The board held a closed-door meeting Thursday in which they agreed to the settlement. Neither they nor the victims' attorneys are speaking of details until the deal is approved by a court. The lawsuit was filed by the American Civil Liberties Union of Northern California in February, claiming UC Davis officials and police violated rights of freedom of speech and assembly and violated their Fourth Amendment rights against "unreasonable search or seizure."
Plaintiffs claim they were targeted by police "for forcible arrests based on their past political activism and associations at the university," the complaint read.
"We did an injustice to our students that day at Davis, and some amount of recompense is appropriate," Jonathan Stein, a UC student regent, said. "More importantly, it's time for us as an institution to publicly acknowledge that's not the way we should treat our students.
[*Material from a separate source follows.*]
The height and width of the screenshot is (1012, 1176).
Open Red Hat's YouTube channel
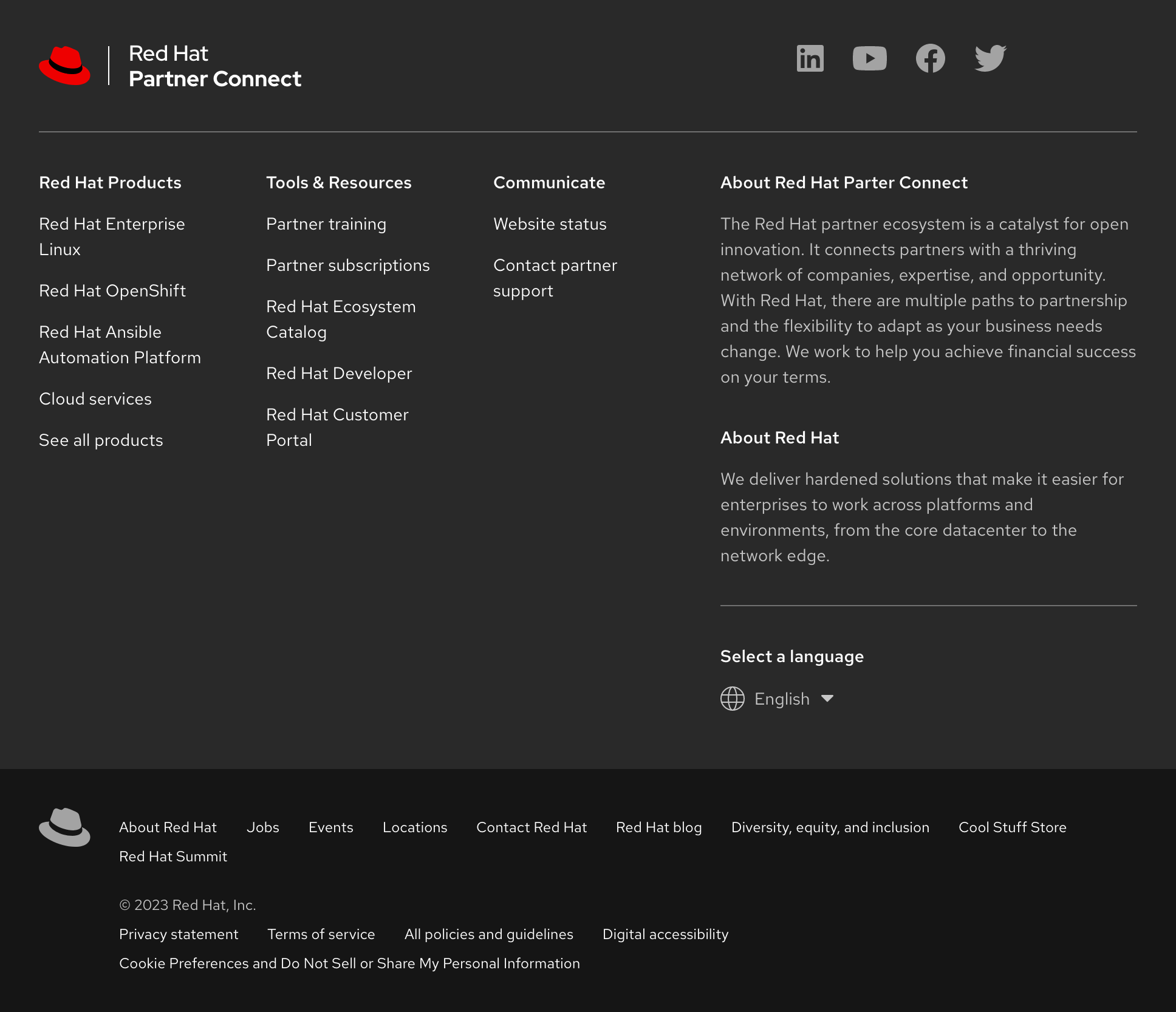pyautogui.click(x=870, y=58)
We were wrong, and we are moving forward."
Students were demonstrating against tuition hikes and budget on the campus of UC Davis on Nov. 18. As a group of unarmed students were seated, Lt. John Pike was seen and photographed using military-grade pepper spray on the peaceful protesters. Pike said in his police report "the crowd and mob mentality of the moment became even more belligerent and worrisome," and claimed the protesters were passing out rocks.
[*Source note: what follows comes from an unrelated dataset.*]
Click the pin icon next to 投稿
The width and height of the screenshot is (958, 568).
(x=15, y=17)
Pike was then put on paid administrative leave until the summer, when it was announced he is no longer working at the UC police department. Police chief Matthew Carmichael fired Pike on July 31, concluding Pike "showed poor judgment" by using the pepper spray as he did.
Video of the footage went viral and attracted nationwide attention and outrage. The UC campus police have a long history of being cited for using excessively aggressive tactics when dealing with student protesters.
Multiple investigations were launched in the aftermath of the Nov. 18 incident. In April, one of the independent reports lead by former state Supreme Court Justice Cruz Reynoso condemned the UC Police Department for its actions.
The Sacramento Bee reports the incident has already cost the university well over $1 million in legal, investigative and other fees.